Some patients infected with either 2009 pandemic H1N1 or HPAI viruses develop acute respiratory distress syndrome and severe alveolar damage [2–5]. This pathologic condition is associated with a strong upregulation of cytokines and chemokines: in particular, interferon-induced protein 10 (IP-10; CXCL10), monokine induced by interferon gamma (MIG; CXCL9), monocyte chemotactic protein 1 (MCP-1; CCL2), interleukin (IL)-8, IL-10, IL-6, interferon γ (IFN-γ), and tumor necrosis factor α (TNF-α) [6–10]. In the macaque model, infection with the 1918 Spanish influenza virus markedly increased serum levels of IL-6, IL-8, MCP-1, and RANTES (RANTES; CCL5) . Thus, it has been suggested that the severity of influenza is associated with the aberrant induction of innate immunity.
Pre-stimulation of innate immunity has been shown to confer resistance against lethal influenza infection.

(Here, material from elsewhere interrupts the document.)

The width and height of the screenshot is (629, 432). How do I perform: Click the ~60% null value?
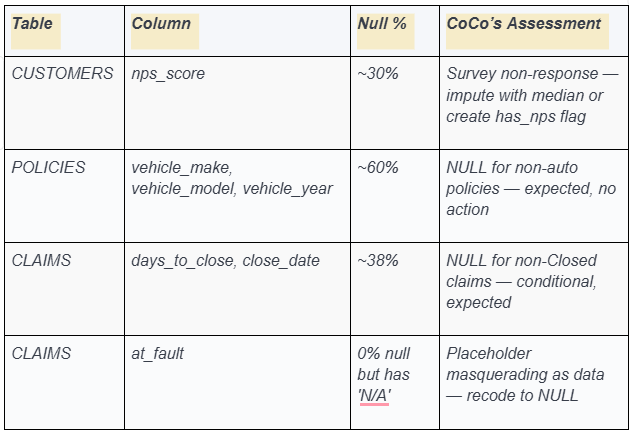coord(378,167)
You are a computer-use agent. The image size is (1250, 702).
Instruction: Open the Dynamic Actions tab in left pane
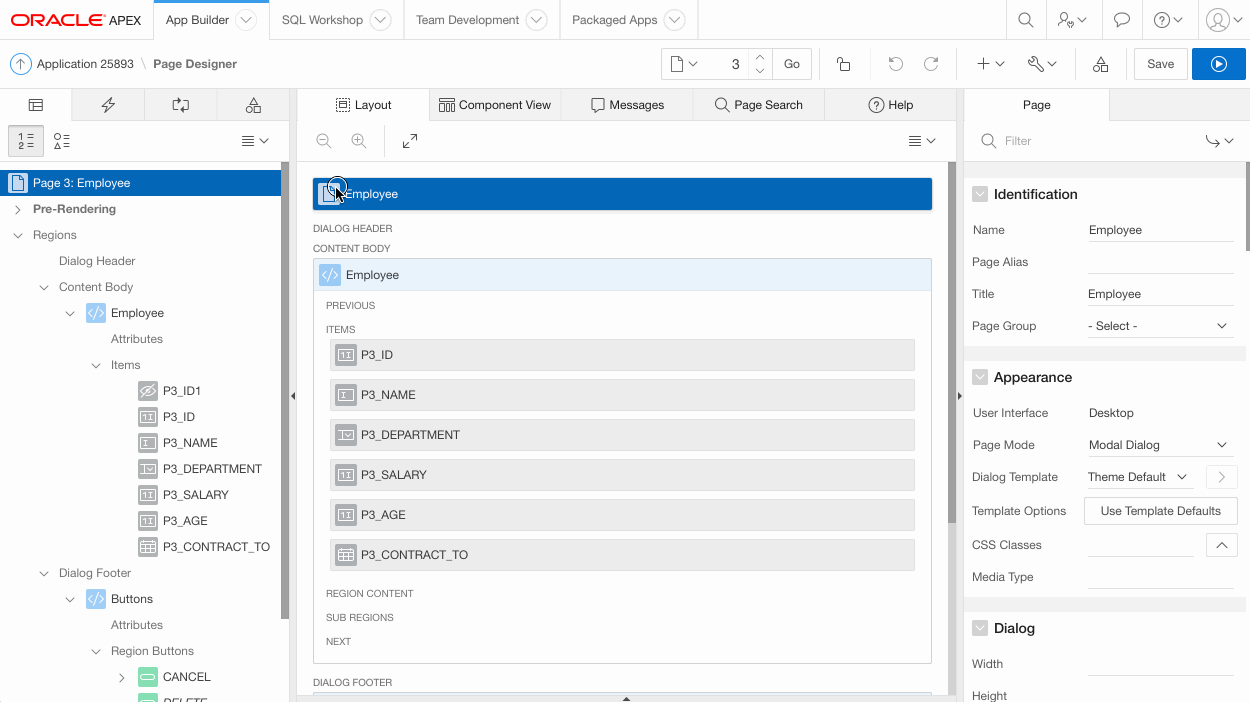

Specifically, influenza A virus titers decreased in cells pre-treated with TNF-α, and inoculation of mice with bacterial lysates before viral infection protects against lethal influenza pneumonia [12–15]. Moreover, the general stimulation of innate immunity with interferon α, as well as the stimulation of specific Toll-like receptors (TLRs), promotes survival in mouse models of lethal influenza pneumonia [16–19]. However, the ability of innate immunity pre-stimulation to attenuate disease associated with HPAI viruses has not been explored. In the present study, we aimed to determine the protective effects of TLR pre-stimulation in mice inoculated with influenza A viruses.